• [Texte fourni]

Le Pensavo Peggio a été recommandé — de bouche à oreille, par un apprenti tailleur thaïlandais — par le vénérable signor Liverano, le légendaire tailleur florentin, qui, selon la rumeur, y mangeait quotidiennement.
Si c'était assez bon pour lui, c'était assez bon pour moi.
Au fil du temps, le Pensavo Peggio est devenu un point de repère pendant les périodes nomades de ma vie. C’était mon ancre après des semaines passées à rebondir entre Montréal, Londres, Florence, Milan et Paris pour les salons professionnels de la mode masculine et les semaines de la mode. Les premières fois que je suis retourné à Florence après cette visite initiale, je me suis fait un devoir de manger au Pensavo Peggio au moins une fois. Mais, ces dernières années, je m'y suis retrouvé tous les soirs. Pour la nourriture, mais aussi pour la chaleur et la compagnie de Gabriela et Fabrizio, les propriétaires. C'est devenu, en quelque sorte, ma salle à manger florentine.
Parmi la foule qui fréquente le Pitti Uomo, je ne suis pas le seul. Il est fascinant de voir comment la presse et les acheteurs locaux et étrangers se rendent régulièrement au Pensavo Peggio. Sur le soppalco — un genre de mezzanine populaire à Florence en raison de la hauteur des plafonds — une table peut accueillir des acheteurs japonais, une autre des tailleurs florentins recevant des homologues britanniques, et une autre un groupe de photographes du monde entier. Ensuite, il y a les touristes en vacances, les étudiants en échange et les clients florentins locaux.
« Nous voulons que tout le monde ait la même expérience », me dit Fabrizio, « nous voulons que les touristes se sentent comme des locaux ».
Et ils réussissent haut la main.
La première fois que je suis entré au Pensavo Peggio, je ne parlais pas italien, je le comprenais encore moins et ne me demandiez même pas de faire semblant. Maintenant, après des cours d'italien improvisés autour de verres de vin maison, de shots de limoncello et des meilleurs pici cacio e pepe du monde — je ne les ai pas tous essayés, mais je vous assure qu'aucun ne peut rivaliser avec ceux du Pensavo Peggio — je peux me débrouiller correctement. Après les cours de langue improvisés, Gabriela m’a offert un cours de cuisine sur le parfait cacio e pepe.

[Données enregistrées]
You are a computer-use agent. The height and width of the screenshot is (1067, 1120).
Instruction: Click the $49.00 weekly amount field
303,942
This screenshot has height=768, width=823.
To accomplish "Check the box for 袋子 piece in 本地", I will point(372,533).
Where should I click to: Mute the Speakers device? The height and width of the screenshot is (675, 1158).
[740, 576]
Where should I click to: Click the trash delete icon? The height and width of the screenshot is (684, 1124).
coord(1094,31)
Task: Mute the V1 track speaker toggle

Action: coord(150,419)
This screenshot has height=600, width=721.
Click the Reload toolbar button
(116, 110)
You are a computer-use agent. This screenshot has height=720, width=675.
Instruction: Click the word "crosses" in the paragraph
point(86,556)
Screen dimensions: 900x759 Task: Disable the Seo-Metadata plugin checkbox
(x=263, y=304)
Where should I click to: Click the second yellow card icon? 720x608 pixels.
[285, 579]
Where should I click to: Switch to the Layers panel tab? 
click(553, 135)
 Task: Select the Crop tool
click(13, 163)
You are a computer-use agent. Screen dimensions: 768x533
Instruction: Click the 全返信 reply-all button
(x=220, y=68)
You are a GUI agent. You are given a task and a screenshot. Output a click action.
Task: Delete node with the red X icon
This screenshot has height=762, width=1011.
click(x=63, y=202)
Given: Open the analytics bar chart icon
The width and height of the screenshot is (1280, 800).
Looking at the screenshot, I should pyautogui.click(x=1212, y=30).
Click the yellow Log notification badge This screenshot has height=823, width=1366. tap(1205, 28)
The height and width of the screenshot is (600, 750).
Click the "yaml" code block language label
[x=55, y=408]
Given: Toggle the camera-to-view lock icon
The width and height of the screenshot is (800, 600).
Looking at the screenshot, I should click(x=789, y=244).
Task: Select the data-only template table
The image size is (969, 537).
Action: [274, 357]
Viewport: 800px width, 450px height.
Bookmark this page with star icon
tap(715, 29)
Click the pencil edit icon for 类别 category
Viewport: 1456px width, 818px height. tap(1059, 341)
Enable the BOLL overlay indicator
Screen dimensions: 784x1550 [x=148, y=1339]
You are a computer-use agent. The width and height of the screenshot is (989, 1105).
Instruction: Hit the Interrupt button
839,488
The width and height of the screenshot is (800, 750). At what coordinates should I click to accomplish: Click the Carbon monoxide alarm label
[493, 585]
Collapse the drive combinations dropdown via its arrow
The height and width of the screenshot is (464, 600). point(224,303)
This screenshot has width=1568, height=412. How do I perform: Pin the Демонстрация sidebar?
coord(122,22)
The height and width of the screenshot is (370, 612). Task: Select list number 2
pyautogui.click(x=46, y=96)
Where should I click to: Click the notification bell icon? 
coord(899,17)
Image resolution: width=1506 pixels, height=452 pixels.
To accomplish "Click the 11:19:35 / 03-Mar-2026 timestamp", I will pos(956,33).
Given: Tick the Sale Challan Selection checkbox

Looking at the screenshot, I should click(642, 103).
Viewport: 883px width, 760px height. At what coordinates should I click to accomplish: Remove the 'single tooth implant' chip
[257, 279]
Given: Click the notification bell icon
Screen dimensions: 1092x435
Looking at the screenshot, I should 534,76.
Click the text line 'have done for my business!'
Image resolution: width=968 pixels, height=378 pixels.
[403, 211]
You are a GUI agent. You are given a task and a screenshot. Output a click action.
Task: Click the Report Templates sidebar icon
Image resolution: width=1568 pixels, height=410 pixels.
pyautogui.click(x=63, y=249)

• [Liste des tâches]
**A.** Modifiez le texte sur le Pensavo Peggio, de « Et ils réussissent » jusqu'à « cacio e pepe. » inclus, en remplaçant « limoncello » par « grappa ».
**B.** D'après le texte sur le Pensavo Peggio, comment s'appellent les propriétaires du restaurant ?
**C.** Poursuivez le texte sur le Pensavo Peggio à partir de sa dernière phrase.

• [Résultats par tâche]
**A.**
Et ils réussissent haut la main.
La première fois que je suis entré au Pensavo Peggio, je ne parlais pas italien, je le comprenais encore moins et ne me demandiez même pas de faire semblant. Maintenant, après des cours d'italien improvisés autour de verres de vin maison, de shots de grappa et des meilleurs pici cacio e pepe du monde — je ne les ai pas tous essayés, mais je vous assure qu'aucun ne peut rivaliser avec ceux du Pensavo Peggio — je peux me débrouiller correctement. Après les cours de langue improvisés, Gabriela m’a offert un cours de cuisine sur le parfait cacio e pepe.

**B.** Gabriela et Fabrizio.

**C.**
Voilà le charme du restaurant.
N’oublions pas l'absence de réception téléphonique. Au début, c'est frustrant et ça semble peu pratique, mais on finit par apprécier ce répit. Manger une bouchée en vitesse se transforme en soirées de plusieurs heures, les murs orange du Pensavo Peggio, couverts de photos en noir et blanc de personnes célèbres y mangeant, nous isolent de l’extérieur.
Mais le charme seul ne suffit pas à faire d'un restaurant un détour, surtout dans une ville comme Florence où la nourriture est presque toujours bonne.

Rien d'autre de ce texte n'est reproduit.